Segment Open

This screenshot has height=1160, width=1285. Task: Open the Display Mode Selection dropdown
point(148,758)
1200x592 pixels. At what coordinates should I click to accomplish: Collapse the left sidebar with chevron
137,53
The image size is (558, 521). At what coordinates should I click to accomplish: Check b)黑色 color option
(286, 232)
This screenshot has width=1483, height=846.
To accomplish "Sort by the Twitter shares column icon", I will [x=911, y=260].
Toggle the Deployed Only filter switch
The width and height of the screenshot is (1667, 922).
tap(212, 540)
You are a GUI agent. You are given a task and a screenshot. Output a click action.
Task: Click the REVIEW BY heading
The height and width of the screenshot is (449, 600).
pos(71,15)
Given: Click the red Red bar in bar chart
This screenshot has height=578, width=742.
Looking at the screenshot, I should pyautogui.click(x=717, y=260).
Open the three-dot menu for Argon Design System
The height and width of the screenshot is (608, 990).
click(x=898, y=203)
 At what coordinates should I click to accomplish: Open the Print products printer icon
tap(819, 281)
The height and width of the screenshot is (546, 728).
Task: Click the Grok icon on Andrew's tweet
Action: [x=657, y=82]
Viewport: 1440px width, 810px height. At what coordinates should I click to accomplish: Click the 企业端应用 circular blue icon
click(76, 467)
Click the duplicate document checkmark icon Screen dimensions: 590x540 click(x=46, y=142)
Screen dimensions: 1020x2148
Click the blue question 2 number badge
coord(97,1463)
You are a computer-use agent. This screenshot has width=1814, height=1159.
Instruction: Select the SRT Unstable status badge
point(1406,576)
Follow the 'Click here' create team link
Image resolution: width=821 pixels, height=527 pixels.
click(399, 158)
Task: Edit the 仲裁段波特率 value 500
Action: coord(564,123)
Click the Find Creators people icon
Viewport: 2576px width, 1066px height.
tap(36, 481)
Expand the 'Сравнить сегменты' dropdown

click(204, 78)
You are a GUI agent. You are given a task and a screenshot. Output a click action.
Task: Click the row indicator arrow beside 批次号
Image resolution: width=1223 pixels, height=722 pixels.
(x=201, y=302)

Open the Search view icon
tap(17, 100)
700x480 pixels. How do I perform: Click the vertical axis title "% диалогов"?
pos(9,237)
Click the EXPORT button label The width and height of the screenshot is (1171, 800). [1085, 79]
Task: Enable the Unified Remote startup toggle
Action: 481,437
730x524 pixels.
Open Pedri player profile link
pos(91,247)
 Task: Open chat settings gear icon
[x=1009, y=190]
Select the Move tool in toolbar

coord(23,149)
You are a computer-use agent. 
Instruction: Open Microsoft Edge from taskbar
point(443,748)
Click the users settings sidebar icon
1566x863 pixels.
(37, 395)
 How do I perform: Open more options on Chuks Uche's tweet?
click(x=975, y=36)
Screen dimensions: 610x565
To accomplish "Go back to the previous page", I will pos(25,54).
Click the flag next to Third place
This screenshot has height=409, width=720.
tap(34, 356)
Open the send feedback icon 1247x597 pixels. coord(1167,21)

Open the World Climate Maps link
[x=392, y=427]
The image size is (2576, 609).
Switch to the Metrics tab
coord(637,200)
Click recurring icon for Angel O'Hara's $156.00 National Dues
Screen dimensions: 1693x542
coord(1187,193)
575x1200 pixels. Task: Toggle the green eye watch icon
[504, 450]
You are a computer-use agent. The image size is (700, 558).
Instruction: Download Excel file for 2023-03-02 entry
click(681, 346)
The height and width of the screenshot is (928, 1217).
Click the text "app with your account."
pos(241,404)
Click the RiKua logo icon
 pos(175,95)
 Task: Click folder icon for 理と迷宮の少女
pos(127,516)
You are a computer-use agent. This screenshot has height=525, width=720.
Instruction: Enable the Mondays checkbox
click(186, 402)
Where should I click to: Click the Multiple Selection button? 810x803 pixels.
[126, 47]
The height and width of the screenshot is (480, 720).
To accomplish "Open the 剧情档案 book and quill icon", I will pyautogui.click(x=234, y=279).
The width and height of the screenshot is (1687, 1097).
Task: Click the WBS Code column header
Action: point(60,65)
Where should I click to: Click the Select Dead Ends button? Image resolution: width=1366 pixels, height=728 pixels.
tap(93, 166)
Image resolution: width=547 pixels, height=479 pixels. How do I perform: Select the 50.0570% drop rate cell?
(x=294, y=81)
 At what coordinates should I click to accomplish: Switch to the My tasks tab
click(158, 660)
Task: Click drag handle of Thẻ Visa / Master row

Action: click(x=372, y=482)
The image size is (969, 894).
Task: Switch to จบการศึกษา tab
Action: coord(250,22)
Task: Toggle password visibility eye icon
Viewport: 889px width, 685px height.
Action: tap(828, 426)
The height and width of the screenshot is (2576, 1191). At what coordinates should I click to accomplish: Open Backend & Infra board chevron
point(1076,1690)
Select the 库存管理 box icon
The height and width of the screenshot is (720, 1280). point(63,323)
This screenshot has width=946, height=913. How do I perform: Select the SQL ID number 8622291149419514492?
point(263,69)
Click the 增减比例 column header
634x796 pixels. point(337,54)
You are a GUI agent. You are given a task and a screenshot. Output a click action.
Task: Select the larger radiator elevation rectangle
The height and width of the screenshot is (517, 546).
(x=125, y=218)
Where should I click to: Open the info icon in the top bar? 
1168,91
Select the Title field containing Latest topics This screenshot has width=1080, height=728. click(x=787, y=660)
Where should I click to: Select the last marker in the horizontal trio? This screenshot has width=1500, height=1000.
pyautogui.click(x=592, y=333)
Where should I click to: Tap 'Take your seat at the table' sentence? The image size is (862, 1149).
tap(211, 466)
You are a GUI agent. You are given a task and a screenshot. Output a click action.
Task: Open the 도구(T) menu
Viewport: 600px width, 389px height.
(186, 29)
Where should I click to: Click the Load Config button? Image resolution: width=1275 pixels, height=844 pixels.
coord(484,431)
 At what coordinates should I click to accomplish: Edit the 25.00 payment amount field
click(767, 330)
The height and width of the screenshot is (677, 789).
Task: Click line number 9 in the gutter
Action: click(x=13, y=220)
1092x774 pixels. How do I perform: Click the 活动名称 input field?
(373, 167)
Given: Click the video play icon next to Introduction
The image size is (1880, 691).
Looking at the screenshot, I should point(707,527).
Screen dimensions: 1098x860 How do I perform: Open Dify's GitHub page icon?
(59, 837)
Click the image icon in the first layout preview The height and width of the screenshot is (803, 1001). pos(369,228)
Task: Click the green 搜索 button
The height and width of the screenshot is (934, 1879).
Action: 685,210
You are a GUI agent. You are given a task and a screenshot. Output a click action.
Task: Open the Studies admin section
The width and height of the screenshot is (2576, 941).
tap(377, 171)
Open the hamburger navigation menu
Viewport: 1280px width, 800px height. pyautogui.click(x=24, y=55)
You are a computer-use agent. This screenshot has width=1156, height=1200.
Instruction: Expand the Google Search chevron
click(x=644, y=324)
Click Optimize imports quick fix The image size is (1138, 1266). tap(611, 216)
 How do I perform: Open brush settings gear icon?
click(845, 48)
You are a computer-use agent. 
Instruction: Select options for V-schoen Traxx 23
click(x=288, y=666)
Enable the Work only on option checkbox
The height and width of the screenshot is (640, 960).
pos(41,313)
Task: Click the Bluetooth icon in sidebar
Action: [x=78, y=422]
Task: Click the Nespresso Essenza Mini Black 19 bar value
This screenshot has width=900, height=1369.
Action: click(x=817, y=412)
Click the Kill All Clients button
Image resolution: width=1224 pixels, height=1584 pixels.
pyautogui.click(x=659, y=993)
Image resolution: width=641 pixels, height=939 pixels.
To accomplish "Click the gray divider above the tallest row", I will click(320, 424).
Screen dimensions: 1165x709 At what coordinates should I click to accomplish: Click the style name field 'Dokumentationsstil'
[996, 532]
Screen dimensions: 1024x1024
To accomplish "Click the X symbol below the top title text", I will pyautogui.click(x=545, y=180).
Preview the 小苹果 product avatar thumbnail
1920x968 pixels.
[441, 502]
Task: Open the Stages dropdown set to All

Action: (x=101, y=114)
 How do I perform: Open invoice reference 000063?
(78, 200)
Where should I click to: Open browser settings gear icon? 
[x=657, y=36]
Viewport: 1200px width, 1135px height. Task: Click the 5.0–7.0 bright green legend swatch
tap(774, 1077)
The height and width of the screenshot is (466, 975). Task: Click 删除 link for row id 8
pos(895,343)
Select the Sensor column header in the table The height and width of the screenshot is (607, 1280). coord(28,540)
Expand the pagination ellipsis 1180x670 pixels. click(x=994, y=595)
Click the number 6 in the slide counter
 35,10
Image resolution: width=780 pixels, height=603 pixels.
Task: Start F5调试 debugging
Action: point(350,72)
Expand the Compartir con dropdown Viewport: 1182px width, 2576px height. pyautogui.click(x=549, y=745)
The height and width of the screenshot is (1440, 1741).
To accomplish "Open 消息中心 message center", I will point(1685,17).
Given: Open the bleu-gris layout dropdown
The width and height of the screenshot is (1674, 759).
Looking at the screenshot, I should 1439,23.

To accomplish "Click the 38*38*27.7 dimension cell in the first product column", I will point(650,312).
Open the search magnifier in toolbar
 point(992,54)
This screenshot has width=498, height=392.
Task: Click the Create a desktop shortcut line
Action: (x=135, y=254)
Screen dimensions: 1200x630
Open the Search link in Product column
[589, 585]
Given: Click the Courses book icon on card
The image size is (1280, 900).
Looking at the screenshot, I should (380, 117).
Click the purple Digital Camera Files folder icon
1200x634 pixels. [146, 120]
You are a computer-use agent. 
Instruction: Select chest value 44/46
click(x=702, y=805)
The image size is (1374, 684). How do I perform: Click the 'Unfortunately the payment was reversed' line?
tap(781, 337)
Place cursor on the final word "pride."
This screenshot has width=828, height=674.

Segment Closed

**What this task involves:** Extract each line holding the word "first" from the records.

**Your response:**
Click the image icon in the first layout preview The height and width of the screenshot is (803, 1001). pos(369,228)
To accomplish "Click the 38*38*27.7 dimension cell in the first product column", I will point(650,312).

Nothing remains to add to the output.